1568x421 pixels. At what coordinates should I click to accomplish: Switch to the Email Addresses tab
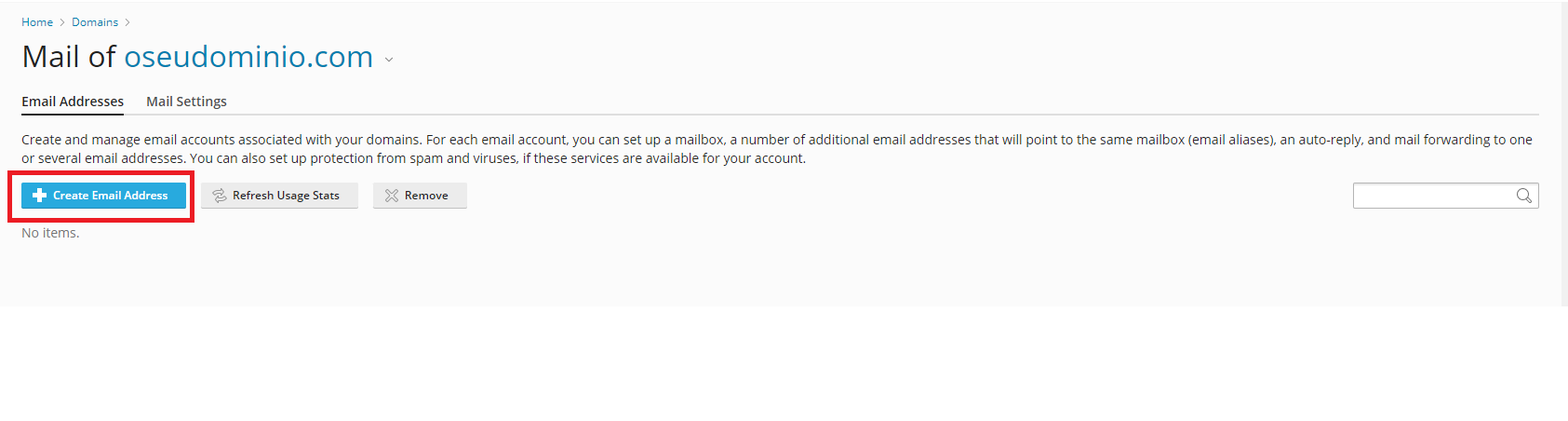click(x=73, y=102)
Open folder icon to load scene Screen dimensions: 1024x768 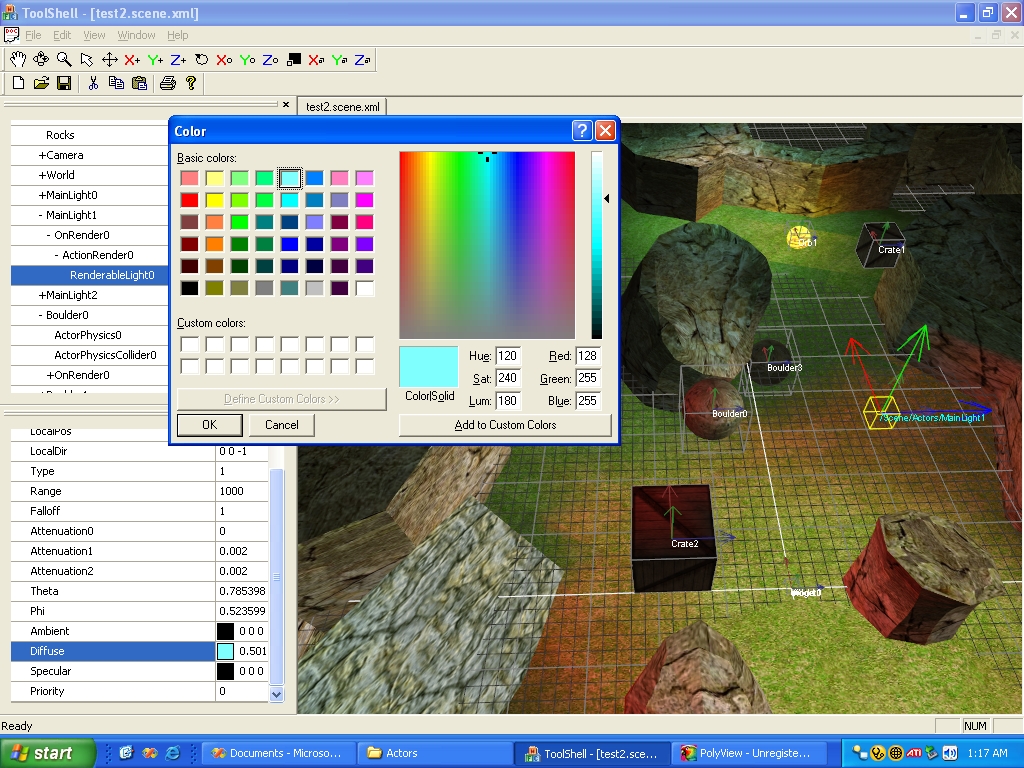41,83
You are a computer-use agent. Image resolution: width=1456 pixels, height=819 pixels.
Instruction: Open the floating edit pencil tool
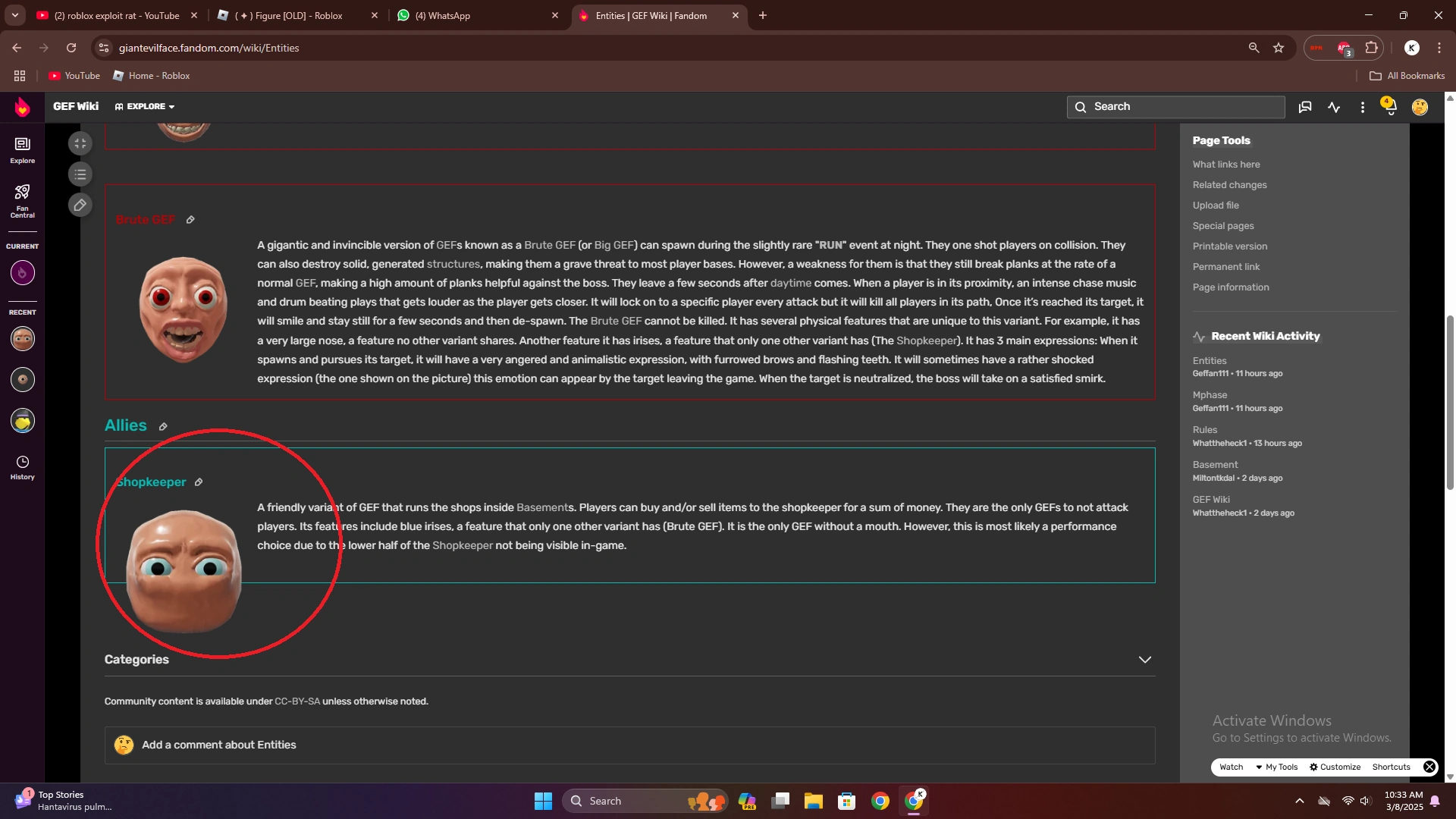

### Your goal
Retype the data word for word, from the line containing "You are a computer-use" through the end of the data, and leave the pictures out of your answer.

### Result of this exercise
You are a computer-use agent. Image resolution: width=1456 pixels, height=819 pixels.
Instruction: Open the floating edit pencil tool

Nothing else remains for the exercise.